> **What to produce**
Retype only what runs from the first line of the records to the line with "Reception Trouble (35, 2304)", inclusive, and no pictures.

> **Records shown**
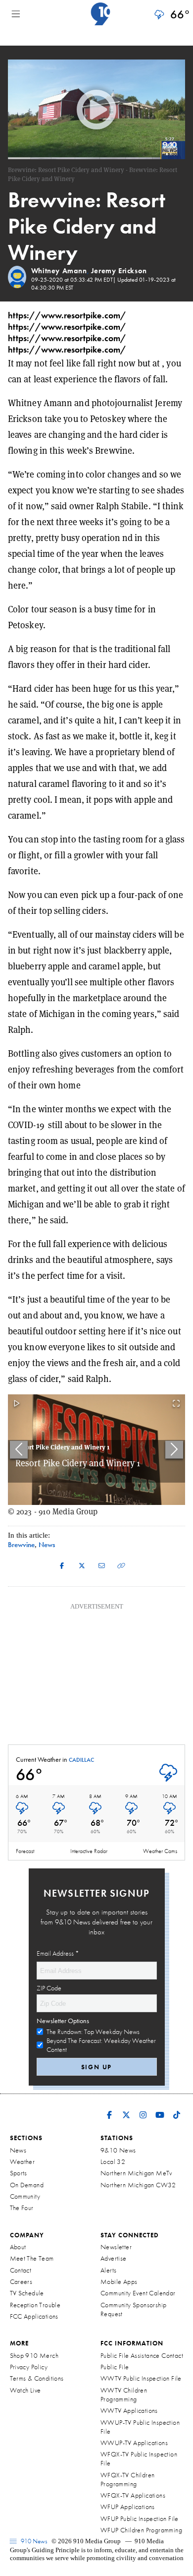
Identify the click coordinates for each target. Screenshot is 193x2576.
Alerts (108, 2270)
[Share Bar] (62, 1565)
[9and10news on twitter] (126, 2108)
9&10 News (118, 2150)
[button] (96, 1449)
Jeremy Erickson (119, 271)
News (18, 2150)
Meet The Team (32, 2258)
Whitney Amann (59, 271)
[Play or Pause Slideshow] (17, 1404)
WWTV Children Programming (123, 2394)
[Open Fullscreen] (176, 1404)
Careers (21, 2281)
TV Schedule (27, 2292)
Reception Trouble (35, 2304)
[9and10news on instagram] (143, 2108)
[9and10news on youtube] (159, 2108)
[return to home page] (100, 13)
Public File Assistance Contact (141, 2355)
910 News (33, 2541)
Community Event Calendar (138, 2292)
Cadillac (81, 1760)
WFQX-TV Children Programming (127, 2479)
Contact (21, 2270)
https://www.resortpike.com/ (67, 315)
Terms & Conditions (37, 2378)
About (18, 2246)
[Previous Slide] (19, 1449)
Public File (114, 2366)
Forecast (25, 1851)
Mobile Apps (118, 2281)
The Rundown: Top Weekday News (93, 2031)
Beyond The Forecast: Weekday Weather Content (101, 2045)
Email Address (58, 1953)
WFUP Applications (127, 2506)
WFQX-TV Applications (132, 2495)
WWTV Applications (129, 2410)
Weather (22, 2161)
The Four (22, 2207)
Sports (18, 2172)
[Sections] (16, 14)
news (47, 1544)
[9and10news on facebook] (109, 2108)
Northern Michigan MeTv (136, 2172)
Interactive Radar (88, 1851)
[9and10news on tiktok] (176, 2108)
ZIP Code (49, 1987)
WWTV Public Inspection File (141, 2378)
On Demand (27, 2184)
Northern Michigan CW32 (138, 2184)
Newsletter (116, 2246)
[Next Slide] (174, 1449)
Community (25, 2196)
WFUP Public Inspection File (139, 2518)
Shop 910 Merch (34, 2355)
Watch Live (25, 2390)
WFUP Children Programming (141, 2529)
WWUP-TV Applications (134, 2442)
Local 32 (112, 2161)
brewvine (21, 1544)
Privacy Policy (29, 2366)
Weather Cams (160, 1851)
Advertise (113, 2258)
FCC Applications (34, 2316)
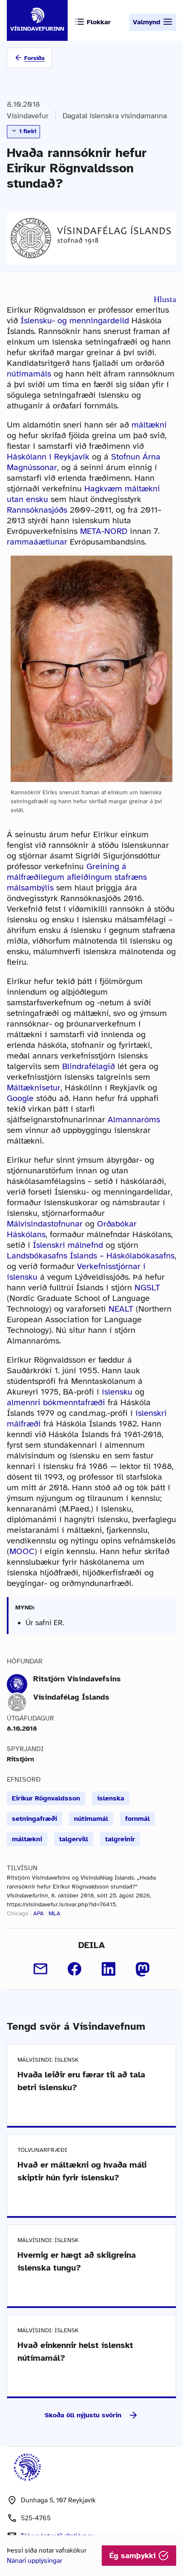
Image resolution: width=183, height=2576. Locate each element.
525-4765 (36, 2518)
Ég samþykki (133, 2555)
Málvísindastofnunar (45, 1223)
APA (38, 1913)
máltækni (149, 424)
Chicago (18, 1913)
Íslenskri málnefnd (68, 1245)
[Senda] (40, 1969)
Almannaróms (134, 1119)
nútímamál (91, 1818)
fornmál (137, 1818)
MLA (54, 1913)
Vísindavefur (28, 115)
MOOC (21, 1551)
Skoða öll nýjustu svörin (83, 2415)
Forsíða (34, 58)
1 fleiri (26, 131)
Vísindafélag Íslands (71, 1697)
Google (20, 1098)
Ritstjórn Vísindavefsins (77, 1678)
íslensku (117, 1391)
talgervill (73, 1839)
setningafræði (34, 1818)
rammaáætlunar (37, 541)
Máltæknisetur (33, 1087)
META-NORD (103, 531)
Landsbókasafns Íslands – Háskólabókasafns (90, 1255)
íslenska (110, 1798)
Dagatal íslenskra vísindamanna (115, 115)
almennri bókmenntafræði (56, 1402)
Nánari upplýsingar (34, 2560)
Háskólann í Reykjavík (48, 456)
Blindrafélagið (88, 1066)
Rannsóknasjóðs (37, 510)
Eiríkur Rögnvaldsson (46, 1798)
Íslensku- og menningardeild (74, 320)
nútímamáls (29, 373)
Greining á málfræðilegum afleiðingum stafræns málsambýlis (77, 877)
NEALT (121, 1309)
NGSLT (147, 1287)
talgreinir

> **Answer to the exercise**
Identify the click coordinates for each target. Screenshot is 193x2576.
Alerts (108, 2270)
[Share Bar] (62, 1565)
[9and10news on twitter] (126, 2108)
9&10 News (118, 2150)
[button] (96, 1449)
Jeremy Erickson (119, 271)
News (18, 2150)
Meet The Team (32, 2258)
Whitney Amann (59, 271)
[Play or Pause Slideshow] (17, 1404)
WWTV Children Programming (123, 2394)
[Open Fullscreen] (176, 1404)
Careers (21, 2281)
TV Schedule (27, 2292)
Reception Trouble (35, 2304)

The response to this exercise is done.